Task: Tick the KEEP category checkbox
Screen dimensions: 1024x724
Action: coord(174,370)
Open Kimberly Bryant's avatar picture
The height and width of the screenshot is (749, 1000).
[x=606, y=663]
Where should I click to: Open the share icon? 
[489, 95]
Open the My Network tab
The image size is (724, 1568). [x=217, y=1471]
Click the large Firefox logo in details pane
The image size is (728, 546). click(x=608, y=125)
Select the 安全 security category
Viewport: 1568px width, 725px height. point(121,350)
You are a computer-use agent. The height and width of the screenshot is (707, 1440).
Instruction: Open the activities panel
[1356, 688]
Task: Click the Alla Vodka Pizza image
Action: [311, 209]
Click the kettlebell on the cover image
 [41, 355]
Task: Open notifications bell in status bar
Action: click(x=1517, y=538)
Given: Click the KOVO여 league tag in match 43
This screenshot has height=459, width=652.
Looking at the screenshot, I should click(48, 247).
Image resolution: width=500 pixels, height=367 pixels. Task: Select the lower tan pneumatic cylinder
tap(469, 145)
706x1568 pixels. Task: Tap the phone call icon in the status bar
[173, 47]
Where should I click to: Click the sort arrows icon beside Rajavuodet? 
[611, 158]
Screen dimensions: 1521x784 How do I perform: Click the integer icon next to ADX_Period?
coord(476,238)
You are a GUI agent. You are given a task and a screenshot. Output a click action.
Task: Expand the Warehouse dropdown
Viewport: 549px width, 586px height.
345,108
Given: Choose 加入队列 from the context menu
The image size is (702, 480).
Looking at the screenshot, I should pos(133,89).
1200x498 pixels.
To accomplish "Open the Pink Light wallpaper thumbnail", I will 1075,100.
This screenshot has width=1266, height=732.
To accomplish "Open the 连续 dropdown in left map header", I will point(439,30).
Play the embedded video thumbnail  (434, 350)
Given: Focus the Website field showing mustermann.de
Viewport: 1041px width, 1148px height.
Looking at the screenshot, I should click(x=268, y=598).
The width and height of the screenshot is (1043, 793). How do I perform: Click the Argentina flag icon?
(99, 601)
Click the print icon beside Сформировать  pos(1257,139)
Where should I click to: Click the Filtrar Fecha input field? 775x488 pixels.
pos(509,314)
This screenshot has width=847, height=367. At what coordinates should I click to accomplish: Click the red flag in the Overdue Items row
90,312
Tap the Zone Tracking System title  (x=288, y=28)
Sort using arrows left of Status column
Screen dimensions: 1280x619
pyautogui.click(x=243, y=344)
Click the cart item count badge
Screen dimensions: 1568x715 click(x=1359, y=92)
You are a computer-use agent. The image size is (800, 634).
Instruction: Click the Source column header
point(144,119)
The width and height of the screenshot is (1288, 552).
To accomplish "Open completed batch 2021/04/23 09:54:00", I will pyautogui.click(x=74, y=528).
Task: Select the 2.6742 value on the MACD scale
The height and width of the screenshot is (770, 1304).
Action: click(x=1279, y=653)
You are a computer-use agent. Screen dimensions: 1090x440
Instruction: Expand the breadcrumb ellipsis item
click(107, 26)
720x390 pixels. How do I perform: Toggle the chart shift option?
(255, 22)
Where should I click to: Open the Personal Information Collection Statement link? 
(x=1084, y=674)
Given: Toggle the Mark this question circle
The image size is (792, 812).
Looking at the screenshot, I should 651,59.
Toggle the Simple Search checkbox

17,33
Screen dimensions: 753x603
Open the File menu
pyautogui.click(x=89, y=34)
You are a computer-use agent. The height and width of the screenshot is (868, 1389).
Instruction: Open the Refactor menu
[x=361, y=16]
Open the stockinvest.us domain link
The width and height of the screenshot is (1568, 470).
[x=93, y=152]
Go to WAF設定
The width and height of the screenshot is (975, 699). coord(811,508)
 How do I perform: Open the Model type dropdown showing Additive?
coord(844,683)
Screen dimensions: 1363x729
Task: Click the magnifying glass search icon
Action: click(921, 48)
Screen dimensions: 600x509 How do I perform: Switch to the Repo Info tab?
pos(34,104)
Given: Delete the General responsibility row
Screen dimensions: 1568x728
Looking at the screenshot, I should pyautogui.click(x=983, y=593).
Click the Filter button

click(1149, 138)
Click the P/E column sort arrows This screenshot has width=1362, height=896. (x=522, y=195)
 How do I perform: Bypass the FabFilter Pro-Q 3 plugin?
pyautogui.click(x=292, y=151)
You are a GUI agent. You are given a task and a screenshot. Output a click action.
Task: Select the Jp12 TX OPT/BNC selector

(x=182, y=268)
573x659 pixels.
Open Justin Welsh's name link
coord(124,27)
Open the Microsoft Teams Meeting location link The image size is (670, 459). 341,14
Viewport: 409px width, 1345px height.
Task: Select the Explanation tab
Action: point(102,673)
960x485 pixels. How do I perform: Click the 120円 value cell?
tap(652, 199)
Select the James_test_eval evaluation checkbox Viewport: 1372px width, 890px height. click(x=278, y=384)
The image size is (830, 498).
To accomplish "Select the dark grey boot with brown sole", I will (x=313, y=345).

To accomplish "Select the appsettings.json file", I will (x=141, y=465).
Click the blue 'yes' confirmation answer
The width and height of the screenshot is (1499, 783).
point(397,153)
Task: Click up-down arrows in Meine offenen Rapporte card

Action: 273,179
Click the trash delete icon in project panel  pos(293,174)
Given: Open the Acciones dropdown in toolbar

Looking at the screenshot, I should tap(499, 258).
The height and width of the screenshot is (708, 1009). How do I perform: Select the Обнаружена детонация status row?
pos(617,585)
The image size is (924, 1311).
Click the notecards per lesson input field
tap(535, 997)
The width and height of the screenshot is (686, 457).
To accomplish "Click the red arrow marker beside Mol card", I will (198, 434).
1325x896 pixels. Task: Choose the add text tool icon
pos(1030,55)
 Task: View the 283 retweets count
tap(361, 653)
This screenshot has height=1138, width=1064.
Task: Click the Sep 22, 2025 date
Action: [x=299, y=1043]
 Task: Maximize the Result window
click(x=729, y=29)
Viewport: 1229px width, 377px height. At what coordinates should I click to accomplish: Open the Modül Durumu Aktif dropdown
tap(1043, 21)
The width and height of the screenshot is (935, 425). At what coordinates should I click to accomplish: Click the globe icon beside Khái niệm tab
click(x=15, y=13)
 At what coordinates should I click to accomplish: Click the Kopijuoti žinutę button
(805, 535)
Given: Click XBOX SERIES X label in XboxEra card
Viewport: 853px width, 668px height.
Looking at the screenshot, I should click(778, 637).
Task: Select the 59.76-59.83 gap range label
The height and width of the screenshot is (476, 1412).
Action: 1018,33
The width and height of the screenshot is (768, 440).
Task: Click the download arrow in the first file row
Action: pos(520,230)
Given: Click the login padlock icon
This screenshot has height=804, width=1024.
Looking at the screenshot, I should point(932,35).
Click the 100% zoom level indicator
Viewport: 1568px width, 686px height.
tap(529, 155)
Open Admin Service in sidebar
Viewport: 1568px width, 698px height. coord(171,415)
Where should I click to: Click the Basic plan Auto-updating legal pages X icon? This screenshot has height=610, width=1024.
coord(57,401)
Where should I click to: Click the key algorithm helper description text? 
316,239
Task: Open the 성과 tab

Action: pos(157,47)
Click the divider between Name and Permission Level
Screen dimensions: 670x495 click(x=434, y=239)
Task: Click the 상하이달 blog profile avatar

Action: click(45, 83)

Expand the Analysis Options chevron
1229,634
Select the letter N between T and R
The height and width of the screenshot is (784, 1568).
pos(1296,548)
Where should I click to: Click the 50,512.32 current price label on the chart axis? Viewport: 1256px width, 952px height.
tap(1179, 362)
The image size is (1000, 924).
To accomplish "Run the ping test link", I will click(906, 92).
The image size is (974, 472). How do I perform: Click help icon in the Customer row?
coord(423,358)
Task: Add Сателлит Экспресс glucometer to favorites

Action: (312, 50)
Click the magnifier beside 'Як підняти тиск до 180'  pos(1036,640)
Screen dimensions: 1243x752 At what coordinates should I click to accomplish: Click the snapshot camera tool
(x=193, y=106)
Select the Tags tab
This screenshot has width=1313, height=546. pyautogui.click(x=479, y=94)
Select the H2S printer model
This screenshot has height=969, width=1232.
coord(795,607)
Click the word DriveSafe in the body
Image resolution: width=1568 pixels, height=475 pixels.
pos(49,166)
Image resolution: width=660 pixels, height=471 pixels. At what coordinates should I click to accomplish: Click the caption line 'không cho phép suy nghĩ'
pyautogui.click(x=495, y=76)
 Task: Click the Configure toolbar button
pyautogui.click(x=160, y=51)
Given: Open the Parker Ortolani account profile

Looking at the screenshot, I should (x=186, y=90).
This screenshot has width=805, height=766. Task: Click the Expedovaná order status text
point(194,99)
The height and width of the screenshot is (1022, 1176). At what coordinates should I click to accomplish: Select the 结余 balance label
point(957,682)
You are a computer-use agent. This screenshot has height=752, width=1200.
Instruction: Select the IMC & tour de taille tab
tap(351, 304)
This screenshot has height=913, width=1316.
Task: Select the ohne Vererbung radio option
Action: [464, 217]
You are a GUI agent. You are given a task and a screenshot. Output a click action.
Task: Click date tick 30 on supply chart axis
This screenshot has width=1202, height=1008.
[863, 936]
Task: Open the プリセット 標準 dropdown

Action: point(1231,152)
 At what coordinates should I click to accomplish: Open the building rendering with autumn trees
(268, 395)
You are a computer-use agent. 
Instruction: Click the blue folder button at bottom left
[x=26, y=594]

* * * * * * *

### The problem
For the word "computer", count the lines of the data that contain it and report only the total.

### Answer to this problem
6